Microsoft Fabric agentic analytics is a reminder that schemas, semantic models, and governed lakehouse design now shape AI behavior. For Microsoft Fabric users and lakehouse architects, the useful question is what changes in production and what simply sounds current.

agent-ready schema design architecture map

Why the Better the Schema Contract, the Less an Agent Has to Guess

The better the schema contract, the less an analytics agent has to guess.

I look at this through a simple production lens: what becomes clearer, safer, faster, or easier to operate once the pattern is real? That matters because agentic analytics changes the failure mode. A human analyst may notice when a table feels stale, a metric looks odd, or a query scans too much data. An agent can move through those steps quickly and confidently unless the platform gives it clear boundaries.

The contracts that already mattered now matter more. Storage layout, catalog behavior, semantic definitions, identity, quality, and cost controls have to be explicit enough for both people and software to rely on them.

What the Announcements Support

The strongest public sources for this topic are the Microsoft Build 2026 blog and the Microsoft Fabric agentic analytics update. I use those to ground the architecture and avoid treating every June 2026 announcement as a shipped production capability.
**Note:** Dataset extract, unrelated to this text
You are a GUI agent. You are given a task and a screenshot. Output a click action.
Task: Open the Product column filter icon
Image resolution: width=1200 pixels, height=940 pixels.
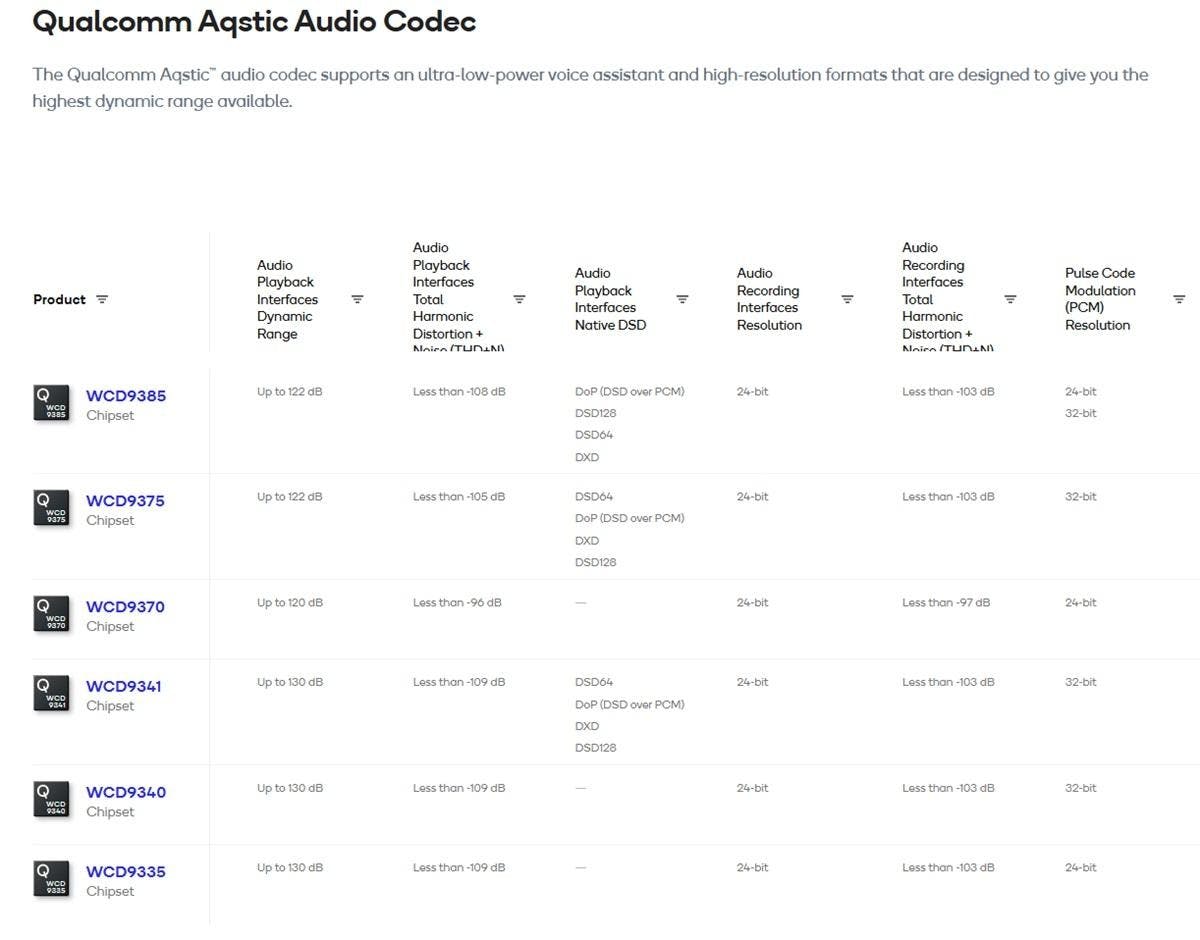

The evidence supports a few grounded points:

  • Fabric announcements reinforce the need for semantic catalogs and agent-ready analytical models.
  • Schema quality affects whether agents can choose the right tables and relationships.
  • The lesson applies beyond any one vendor stack.

That is enough to write a useful technical article. It is not enough to make sweeping claims. I separate released behavior, design direction, and market language because readers can work with careful distinctions. They cannot operate slogans.

The Architecture Pattern

An agentic analytics stack needs clean schemas, documented relationships, governed semantic objects, and execution policies. The model may translate intent, but the platform supplies the meaning. Fabric puts that conversation in front of Microsoft data teams, but the design principle is broader: agent behavior improves when schemas and semantics are explicit.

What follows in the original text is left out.